Gugatan praperadilan ini sudah masuk ke agenda sidang pertama di Pengadilan Negeri Jakarta Pusat pada Rabu, 9 Oktober 2024. Dalam sidang perdana itu, KPK selaku pihak termohon tidak hadir.
“KPK hanya mengirimkan surat untuk pengajuan penundaan sidang,” kata kuasa hukum pemohon, Kharis Sucipto dalam keterangan tertulisnya, Sabtu, 11 Oktober 2024.
Kharis berpandangan, alasan peraperadilan tersebut diajukan karena ada kejanggalan dalam surat perintah penyitaan barang bukti dari KPK. Ia beralasan, surat penyitaan tidak sah dan melanggar UU 19/2019 tentang KPK.
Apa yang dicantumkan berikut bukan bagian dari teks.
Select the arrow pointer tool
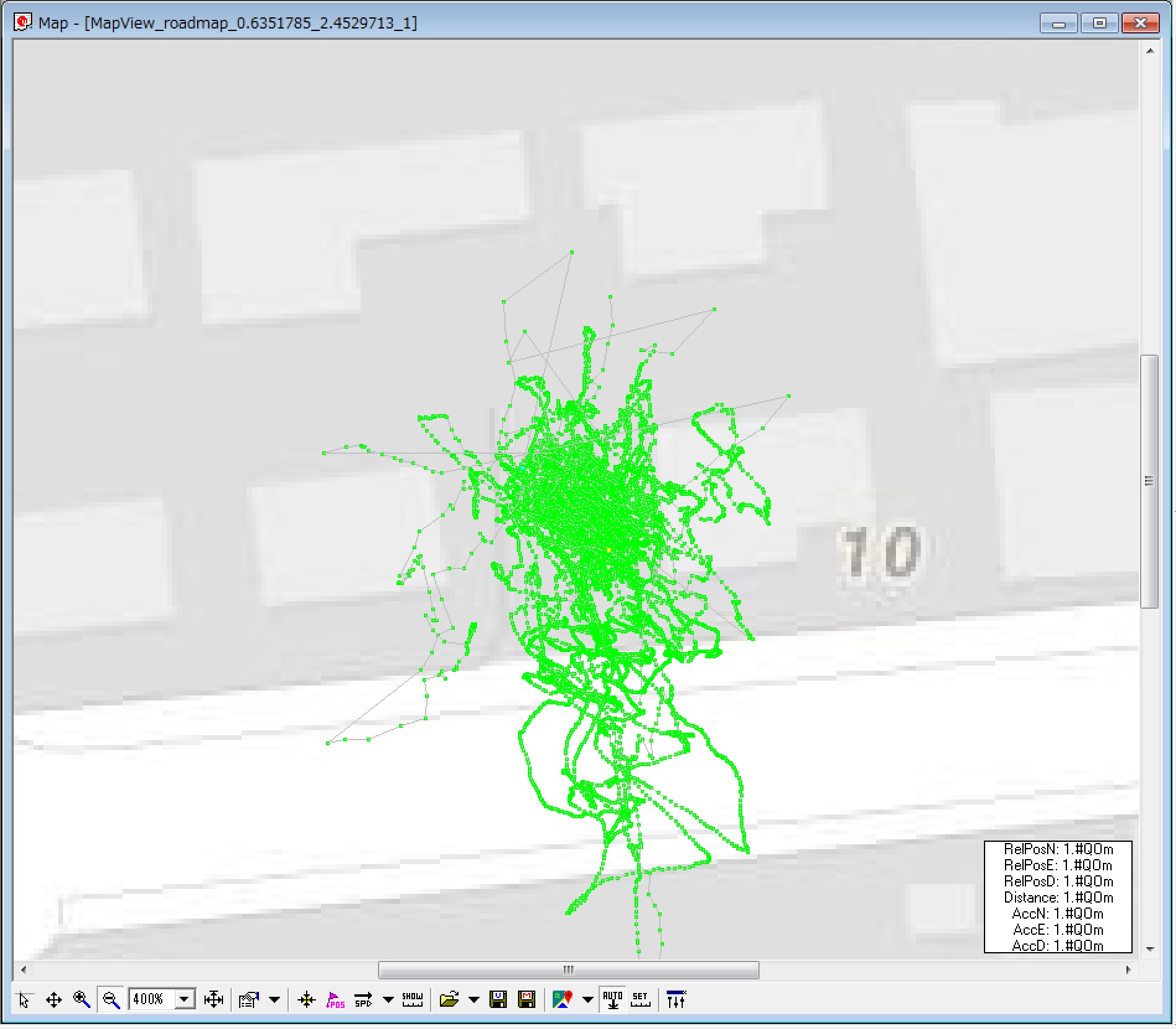Screen dimensions: 1176x1029 (24, 1000)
“Surat itu ditandatangani oleh Ketua KPK yang sesuai aturan bukan penyidik. Dengan dituliskannya Ketua KPK selaku penyidik pada surat perintah penyitaan, maka surat itu cacat dan tidak sah,” jelas Kharis.
Atas dasar alasan tersebut, Kharis meminta pengadilan mengabulkan tuntutan dengan menyatakan penyitaan tidak sah.
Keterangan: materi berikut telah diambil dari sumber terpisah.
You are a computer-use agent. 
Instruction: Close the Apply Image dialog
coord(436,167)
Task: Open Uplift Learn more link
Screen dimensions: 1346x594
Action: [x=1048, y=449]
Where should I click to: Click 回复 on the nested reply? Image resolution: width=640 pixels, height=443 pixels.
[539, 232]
Adapun praperadilan tersebut diajukan setelah KPK menyita sejumlah dokumen serta alat komunikasi terkait kasus akuisisi Jembatan Nusantara oleh ASDP beberapa bulan lalu.
Akuisisi tersebut dilakukan pada periode tahun buku 2022 dengan nilai sebesar Rp1,2 triliun atau jauh di bawah yang ditentukan, yaitu Rp1,3 triliun.